The Possession

Movie review by
Jeffrey M. Anderson, Common Sense Media
The Possession Movie Poster Image
Demonically scary movie has low gore, strong characters.
  • PG-13
  • 2012
  • 92 minutes
Popular with kidsParents recommend

Parents say

age 13+
Based on 8 reviews

Kids say

age 13+
Based on 19 reviews

A lot or a little?

The parents' guide to what's in this movie.

Positive Messages

Characters stand up against difficult odds, both practical and supernatural, to protect and save their loved ones.

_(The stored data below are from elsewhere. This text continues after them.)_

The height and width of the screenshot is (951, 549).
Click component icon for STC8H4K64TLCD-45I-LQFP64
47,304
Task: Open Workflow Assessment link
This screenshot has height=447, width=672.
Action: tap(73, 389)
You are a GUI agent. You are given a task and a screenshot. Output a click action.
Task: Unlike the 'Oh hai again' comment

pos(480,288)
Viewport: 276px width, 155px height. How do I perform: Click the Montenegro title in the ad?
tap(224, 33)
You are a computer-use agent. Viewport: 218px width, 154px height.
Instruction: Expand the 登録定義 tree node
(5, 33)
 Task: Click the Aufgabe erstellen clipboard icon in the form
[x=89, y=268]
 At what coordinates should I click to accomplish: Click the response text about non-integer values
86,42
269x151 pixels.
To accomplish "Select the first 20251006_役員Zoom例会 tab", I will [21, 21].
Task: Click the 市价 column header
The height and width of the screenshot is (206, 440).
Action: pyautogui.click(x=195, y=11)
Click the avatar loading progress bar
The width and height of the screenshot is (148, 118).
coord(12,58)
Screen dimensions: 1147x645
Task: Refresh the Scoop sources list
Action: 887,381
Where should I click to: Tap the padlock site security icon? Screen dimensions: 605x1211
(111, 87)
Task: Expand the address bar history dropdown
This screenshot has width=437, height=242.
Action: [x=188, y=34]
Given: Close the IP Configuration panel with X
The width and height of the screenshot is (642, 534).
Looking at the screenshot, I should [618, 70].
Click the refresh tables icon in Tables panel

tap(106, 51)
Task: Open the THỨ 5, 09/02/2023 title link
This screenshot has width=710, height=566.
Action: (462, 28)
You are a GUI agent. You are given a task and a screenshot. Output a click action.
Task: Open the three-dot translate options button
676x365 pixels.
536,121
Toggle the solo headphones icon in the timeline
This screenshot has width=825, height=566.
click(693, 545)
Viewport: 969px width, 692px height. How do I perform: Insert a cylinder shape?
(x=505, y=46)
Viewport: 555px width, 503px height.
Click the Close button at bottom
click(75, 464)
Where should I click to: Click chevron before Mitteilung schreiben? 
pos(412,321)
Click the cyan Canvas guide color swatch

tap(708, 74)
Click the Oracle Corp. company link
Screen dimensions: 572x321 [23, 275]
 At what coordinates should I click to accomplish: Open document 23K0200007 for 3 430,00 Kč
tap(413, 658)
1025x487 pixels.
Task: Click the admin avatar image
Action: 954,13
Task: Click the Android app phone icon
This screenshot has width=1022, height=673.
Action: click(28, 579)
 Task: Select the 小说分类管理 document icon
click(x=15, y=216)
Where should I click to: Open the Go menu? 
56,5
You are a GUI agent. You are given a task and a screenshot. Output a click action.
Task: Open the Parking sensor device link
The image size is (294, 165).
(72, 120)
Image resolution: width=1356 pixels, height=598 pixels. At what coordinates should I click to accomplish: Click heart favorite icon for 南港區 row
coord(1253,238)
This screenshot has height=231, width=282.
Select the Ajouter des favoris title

Positive Role Models & Representations

The divorced parents appear to be working hard to get along and raise their children in the best possible way. They have their slip-ups, of course, but they keep trying.

Violence

Lots of scary scenes and creepy special effects, but relatively little gore. Eyeballs roll back in people's heads, a pair of fingers appear at the back of a girl's throat, and a hand is stabbed by a fork. A few trickles of blood are seen (from eyes and mouths). Two minor characters are beaten up and killed by invisible forces, though much of the beating occurs off screen. There's lots of screaming and crying, especially during the climactic exorcism scene. In one sequence, the demon makes it look and sound as if the father has slapped his daughter, though he really hasn't.

Sex

The wife has a new boyfriend, and there's some talk about it. She wears tight jeans during one sequence, and her extreme lower back (plus tattoo) is visible when she crouches down.

Language

Infrequent language includes one use of "s--t," plus "hell," "damn," and "Jesus" (as an exclamation).

Consumerism
Drinking, Drugs & Smoking

The father drinks a beer with his pizza.

What parents need to know

Parents need to know that The Possession is a demon-possession horror movie that's supposedly "based on a true story." There's plenty of scary stuff and creepy special effects -- screaming, eyes rolling back in heads, etc. -- though relatively little gore. Two minor characters are beaten up by invisible forces, but a lot of the more brutal stuff happens off screen. A few trickles of blood are seen coming from eyes and mouths. Language is very infrequent and includes one use of "s--t." Sex isn't an issue, but the movie deals extensively with a divorced couple, one of whom is in a new relationship. An adult character drinks a beer in one scene.

User Reviews

  • Parents say
  • Kids say
Parent of an infant year old Written byLillian C. September 2, 2012

Good.

Good movie, enjoyable.
Adult Written bydavyborn September 4, 2012

Creepy horror film has decent tension, strong violence.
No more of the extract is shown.